L’aveva promesso, l’ha fatto. La trasmissione verrà vista in tutta Italia rimbalzando su una rete di televisioni territoriali, in buona sostanza Michele Santoro sfrutterà lo stesso agile trampolino che trent’anni fa lanciò sua Emittenza nelle case e nelle testoline degli italiani. In più, nel XXI secolo c’è anche il web. Oltre al sito stesso del programma (serviziopubblico.it), infatti, le puntate si potranno vedere anche sui siti di Corriere, Repubblica e il Fatto, mentre giocherellando con la diretta streaming su Facebook gli spettatori saranno chiamati anche a votare on-line interagendo direttamente con gli ospiti in studio (la diretta radiofonica invece se l’è assicurata Radio Capital).
Insomma ce n’è di che per parlare di esperimento unico nel suo genere, destinato forse a rivoluzionare il concetto stesso di programma televisivo, anche se la scaletta della prima puntata, o meglio l’«esclusiva», in fondo restituisce una sensazione di déjà vu poco elettrizzante – ma in questi casi conta lo share per cui probabilmente ha sempre ragione Santoro.

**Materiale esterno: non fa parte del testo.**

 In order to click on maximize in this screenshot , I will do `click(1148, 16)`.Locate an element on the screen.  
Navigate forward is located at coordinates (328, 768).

Il piatto forte della prima puntata sarebbe un’intervista a Chiara Danese, la 19enne che si è costituita parte civile al processo sulle «notti di Arcore» che vede imputati Emilio Fede, Lele Mora e Nicole Minetti. Si parlerà naturalmente anche di default e di (improbabili) vie d’uscita con governi tecnici o elezioni anticipate, il tutto per una puntata-evento intitolata «Azzerare la casta» (curioso allora che l’analisi politica venga affidata a Paolo Mieli, oggi direttore Rcs Libri). Più in linea con il tema gli inteventi «a sorpresa» di Gian Antonio Stella e Sergio Rizzo, i due giornalisti del Corriere che con il tormentone sui mancati tagli ai privilegi della casta da anni mettono gli italiani di fronte al fatto compiuto, generando un senso di intollerabile ingiustizia che non trova sfogo se non nella frustrazione impotente di chi sa le cose, perchè è informato, ma non sa come uscirne. Morale: Michele Santoro, o l’informazione libera, è pericolosa per tutti, non solo per Berlusconi.
Al di là della questione politica, c’è poi chi sottolinea l’aspetto solo apparentemente tecnico della faccenda, come Sandro Parenzo, il patron di TeleLombardia, la società di produzione del programma. «Un’emittente televisiva in media per ogni regione, più quelle che potenzialmente potranno mettersi in gioco strada facendo – spiega – lanciano una vera e propria sfida: dimostrare che stringendosi insieme in una sorta di network possono dare vita ad una copertura nazionale e reggere la portata di un programma come questo. Potrebbe rappresentare una vera e propria innovazione in grado di rivoluzionare le modalità di fare comunicazione televisiva».
L’unione fa la forza, sembra la scoperta dell’acqua calda e invece potrebbe essere una lezione per tutti coloro che vogliono vivere di informazione. E parlare di post-televisione oggi significa cominciare ad immaginare il superamento del duopolio Rai-Mediaset.
Se l’esperimento funzionerà , contrariamente a quanto desidera l’Idv che ha scritto una lettera per chiedere alla Rai di richiamare il suo uomo di punta, forse Santoro avrà meno voglia di tornare il quel servizio pubblico pagato dai cittadini, forse anche per avere un’informazione più decente.